25 July 1871. Ensing hier, berigt de geboorte van een zoon van Bakels.

30 July 1871. Ensing is op reis naar Haarlem, komt morgen te huis.

31 July 1871. Dirk Bruin in de Waalderstraat aan de Pokken overleden gister en vandaag begraven.
31 July 1871. Pieter Lubbertsz. Koorn ligt ook aan de Pokken.
11 Augustus 1871. 3 Poklijders erbij gekomen, 2 in de Waalderstraat, 1 aan ‘t Schild. Doctor Ensing haalt Menno bij de weduwe van Piet Koorn om te helpen constateren of deze ook Pokken had. Dirk Klaasz. Bruin en Pieter Lubbertsz. Koorn zijn 31 Julij aan de Pokken overleden De vrouw van Jan Teunisz. Roeper, Johanna Nieuwenhuizen lijdt nog daaraan.

11 Augustus 1871. Dirk en Koos gisteravond bij Ensing met den Heer Harting en Johanna Bok.
Ensing vanavond even hier. Er zijn weer 3 poklijders bijgekomen, 2 in de Waalderstraat en een aan het Schil. Menno gaat met Ensing mee om te constateren of ‘t Pokken is.

15 Augustus 1871. Ik was sedert eenige dagen in eene gedrukte stemming. Vanavond 7 uur eene wandeling gemaakt naar den Hoorn. Bij Bakels vertoefd tot 10 uur. Hij was aan het zeilen geweest. Moeder Bakels en Mina ontmoet. Kraamvrouw en kind nu voor ’t eerst toegesproken. Fokel was onthutst wijl zij gehoord had dat men zeide dat haar kind te weinig voedsel kreeg aan een derde melk en twee derde water, wat toch de Doctor voorschreef.

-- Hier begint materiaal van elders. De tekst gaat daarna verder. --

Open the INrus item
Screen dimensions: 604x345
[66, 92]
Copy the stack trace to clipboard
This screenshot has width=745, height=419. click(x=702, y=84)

22 Augustus 1871. Ensing ontmoet komende van P. Koorn, waar de 2 zoontjes in groot gevaar verkeeren door ’t gebruik van Rottekruid.

27 Augustus 1871. Even bij de Heer Bok, ziek, aldaar Ensing. Met dezen naar zijn huis, aldaar ook Harting. Gesprek over het stuk van Pierson in de Gids van Juny, ’t welk Ensing met groote belangstelling gelezen had.

18 September 1871. Nutsvergadering. Bakels leest een zeer uitgebreid en voortreffelijk verslag van de Algemene Vergadering te Amsterdam. Ik treed aan het einde ter vervanging van Ensing als Praesident op. Bakels hier boterham gegeten.

25 September 1871. Brief voor Bakels klaargemaakt. Nutsvergadering. Vooraf met het courantenartikel over ’t Nut bij de medebestuurder Petersen. Zijn vrouw dacht dat het Nut weldra op den flesch zou gaan, want het was altijd Bakels en Ensing, en Ensing en Bakels. En de inhoud hunner rede was vleesch braden en kamers luchten enz, alles wat ieder vanzelf wel wist (!).

12 0ctober 1871. Bij de heer Bok, deze scheen weer zoo goed als hersteld te zijn. Aldaar Ensing. Zijne vrouw intusschen bij ons geweest en van voormiddag aan de Waal.

27 October 1871. Jet Ensing [heeft] gister Sina vlijtig geholpen met naaijen.

28 October 1871. Ensing hier, zijn grootmoeder overleden.

9 November 1871. Bruno Bok en Vriesendorp hier, laten mij een concept lezen van adres aan de Gemeenteraad om 100 gulden verhooging van tractement voor Ensing, zoodat het op 500 gulden kome, opdat hij niet zich late overhalen om naar Anna Paulownapolder of elders te verhuizen. Ik wil dat gaarne teekenen, en maandag op de Krans ter teekening aanbieden.

13 November 1871. Krans. De aanwezigen teekenden allen hunne namen op het adres aan de Gemeenteraad om 100 gulden verhooging voor Ensing, door Bruno Bok vanmorgen aan mij gebragt.

7 December 1871. Sina naar Ensing, verjaardag van Geertrui. Ik des avonds op uitnoodiging nog met Sina mede uitgegaan over de dik besneeuwde straten naar Ensing om met Geertrui’s verjaardag te feliciteeren, aldaar Johanna en Henriëtte Bok. De avond gepasseerd tamelijk met genoegen.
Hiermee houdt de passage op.